Tareas propuestas:
[a] Copia el tramo del texto proporcionado que va desde "Evangelio según" hasta "esperaba en Jerusalén.", cambiando "monte" por "cerro".
[b] Según el texto proporcionado, ¿a quiénes se llevó Jesús cuando subió a orar?

Texto proporcionado:
########################################

Evangelio según
san Lucas
9, 28-36
En aquel tiempo, Jesús se hizo
acompañar de Pedro, Santiago y Juan, y subió a un monte para hacer oración.
Mientras oraba, su rostro cambió de aspecto y sus vestiduras se hicieron
blancas y relampagueantes. De pronto aparecieron conversando con él dos
personajes, rodeados de esplendor: eran Moisés y Elías. Y hablaban de la muerte
que le esperaba en Jerusalén.
Pedro y sus compañeros estaban
rendidos de sueño; pero, despertándose, vieron la gloria de Jesús y de los que
estaban con él. Cuando éstos se retiraban, Pedro le dijo a Jesús: “Maestro,
sería bueno que nos quedáramos aquí y que hiciéramos tres chozas: una para ti,
una para Moisés y otra para Elías”, sin saber lo que decía.
No había terminado de hablar,
cuando se formó una nube que los cubrió; y ellos, al verse envueltos por la
nube, se llenaron de miedo.
De la nube salió una voz que decía:
“Este es mi Hijo, mi escogido; escúchenlo”. Cuando cesó la voz, se quedó Jesús
solo.
Los discípulos guardaron silencio y
por entonces no dijeron a nadie nada de lo que habían visto.
Julio Alberto Arango, cuando era decano del Medio
Universitario de la Facultad de Ciencias de la Universidad Javeriana, me decía
que la expresión Yo soy el que soy, con la que se identifica Yahvé
ante Moisés al enviarlo a liberar a su pueblo de la esclavitud de Egipto (Cfr.
Éxodo 3, 14), debería traducirse mejor como Yo soy el que seré.

########################################

Datos proporcionados:
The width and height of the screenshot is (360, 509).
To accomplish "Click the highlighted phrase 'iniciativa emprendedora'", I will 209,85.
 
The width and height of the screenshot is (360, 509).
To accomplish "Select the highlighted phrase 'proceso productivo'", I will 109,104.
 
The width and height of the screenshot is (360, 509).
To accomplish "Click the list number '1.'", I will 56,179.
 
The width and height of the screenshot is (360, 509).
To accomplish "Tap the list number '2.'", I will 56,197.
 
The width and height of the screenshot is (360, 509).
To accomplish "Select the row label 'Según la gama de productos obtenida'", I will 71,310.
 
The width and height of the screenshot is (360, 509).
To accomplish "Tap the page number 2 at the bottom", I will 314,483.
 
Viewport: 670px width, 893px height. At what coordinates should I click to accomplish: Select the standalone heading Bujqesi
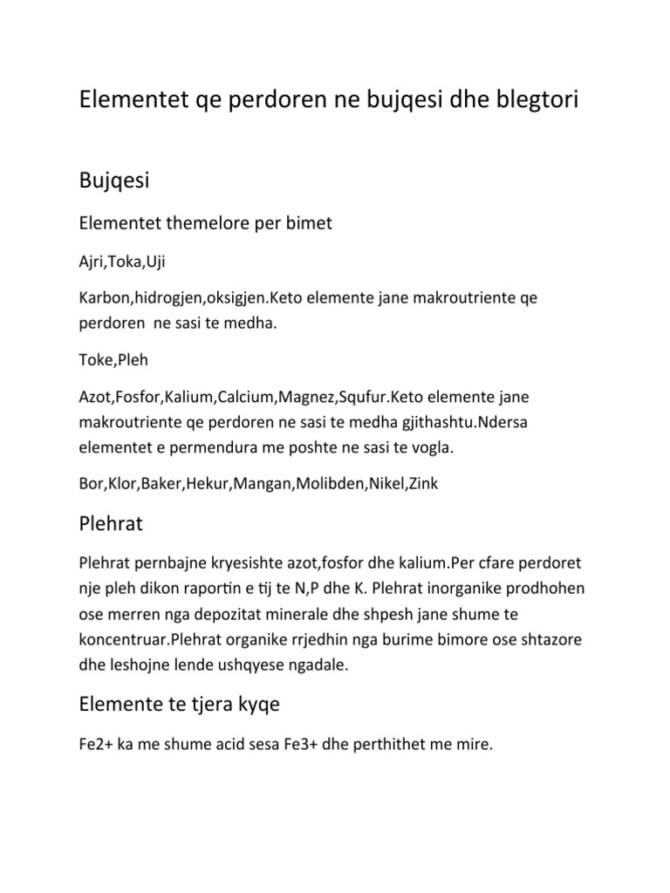click(x=114, y=181)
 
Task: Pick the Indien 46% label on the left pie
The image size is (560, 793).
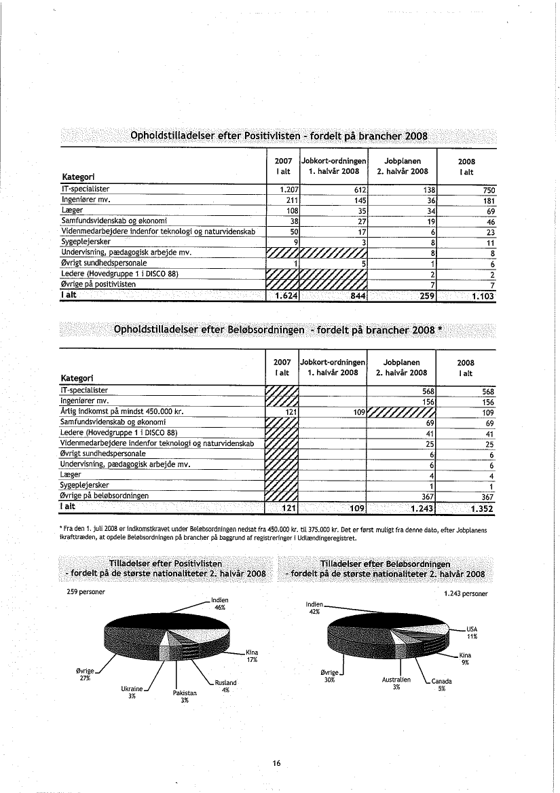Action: click(219, 604)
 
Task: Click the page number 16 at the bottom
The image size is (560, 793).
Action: click(276, 764)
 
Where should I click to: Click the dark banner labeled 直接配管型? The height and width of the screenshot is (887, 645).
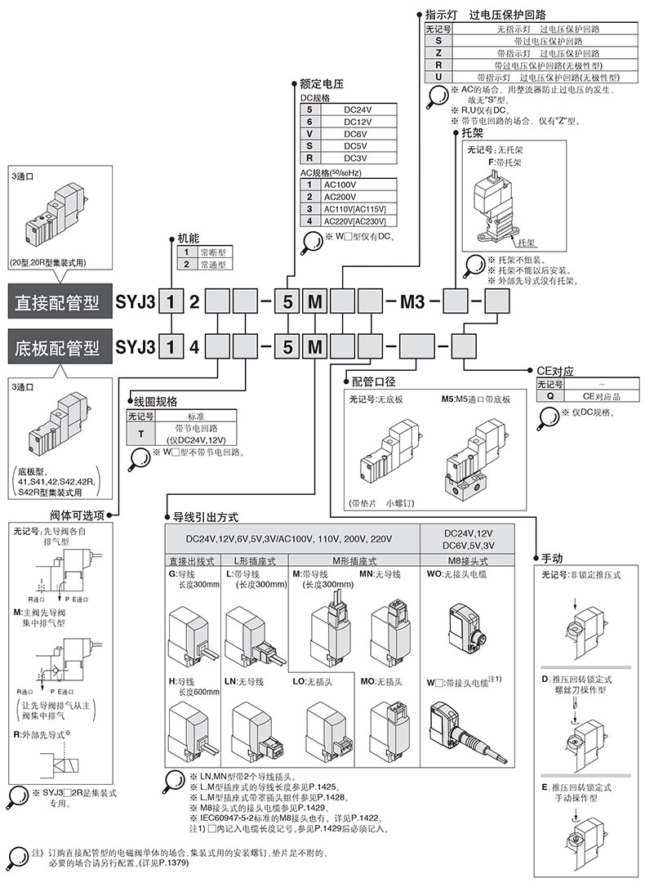click(x=57, y=302)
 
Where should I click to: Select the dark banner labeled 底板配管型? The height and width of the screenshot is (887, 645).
click(x=57, y=348)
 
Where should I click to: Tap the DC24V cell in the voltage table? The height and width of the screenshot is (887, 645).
click(x=358, y=109)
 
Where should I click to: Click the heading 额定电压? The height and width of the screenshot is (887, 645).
click(x=321, y=83)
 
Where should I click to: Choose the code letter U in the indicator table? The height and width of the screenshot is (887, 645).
click(x=438, y=76)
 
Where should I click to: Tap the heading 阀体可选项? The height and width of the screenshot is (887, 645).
click(x=78, y=515)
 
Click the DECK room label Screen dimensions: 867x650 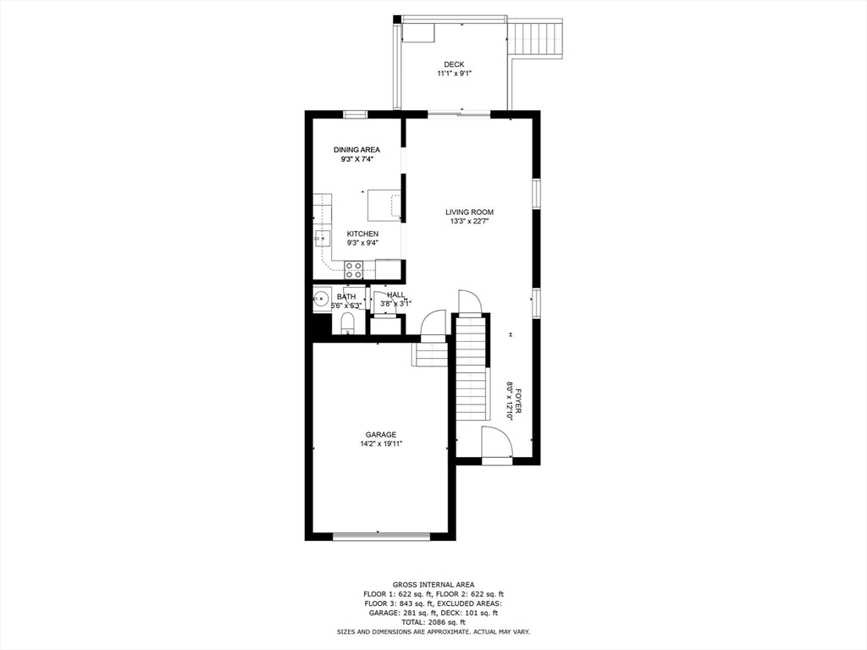click(454, 64)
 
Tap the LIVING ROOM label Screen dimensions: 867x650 click(469, 212)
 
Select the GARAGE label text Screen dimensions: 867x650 click(381, 434)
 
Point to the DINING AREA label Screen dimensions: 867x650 click(356, 150)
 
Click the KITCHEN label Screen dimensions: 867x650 click(362, 234)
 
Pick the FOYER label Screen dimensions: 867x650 click(519, 401)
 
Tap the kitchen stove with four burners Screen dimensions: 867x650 click(354, 270)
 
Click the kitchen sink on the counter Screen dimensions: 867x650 click(323, 239)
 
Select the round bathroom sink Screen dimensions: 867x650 click(321, 299)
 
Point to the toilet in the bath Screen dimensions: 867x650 click(347, 323)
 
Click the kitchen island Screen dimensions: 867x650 click(384, 205)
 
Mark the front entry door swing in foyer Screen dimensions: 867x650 click(496, 442)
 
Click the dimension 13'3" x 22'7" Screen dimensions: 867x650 click(469, 221)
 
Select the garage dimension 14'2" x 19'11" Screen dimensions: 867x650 click(381, 443)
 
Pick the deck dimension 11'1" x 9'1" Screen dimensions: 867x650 click(454, 73)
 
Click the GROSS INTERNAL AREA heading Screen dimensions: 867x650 click(434, 585)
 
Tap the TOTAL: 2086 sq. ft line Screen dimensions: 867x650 click(434, 622)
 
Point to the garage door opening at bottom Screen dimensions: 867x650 click(382, 535)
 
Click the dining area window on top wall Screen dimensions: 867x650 click(356, 114)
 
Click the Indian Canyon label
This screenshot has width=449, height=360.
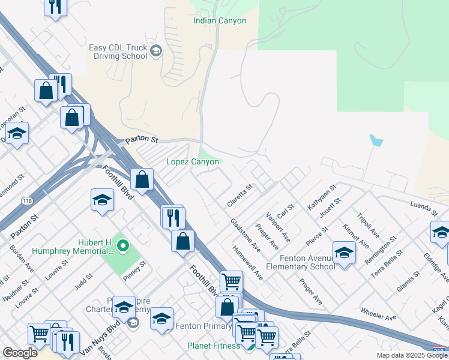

########################################

Respuestas por tarea:
[a]
Evangelio según
san Lucas
9, 28-36
En aquel tiempo, Jesús se hizo
acompañar de Pedro, Santiago y Juan, y subió a un cerro para hacer oración.
Mientras oraba, su rostro cambió de aspecto y sus vestiduras se hicieron
blancas y relampagueantes. De pronto aparecieron conversando con él dos
personajes, rodeados de esplendor: eran Moisés y Elías. Y hablaban de la muerte
que le esperaba en Jerusalén.

[b] A Pedro, Santiago y Juan.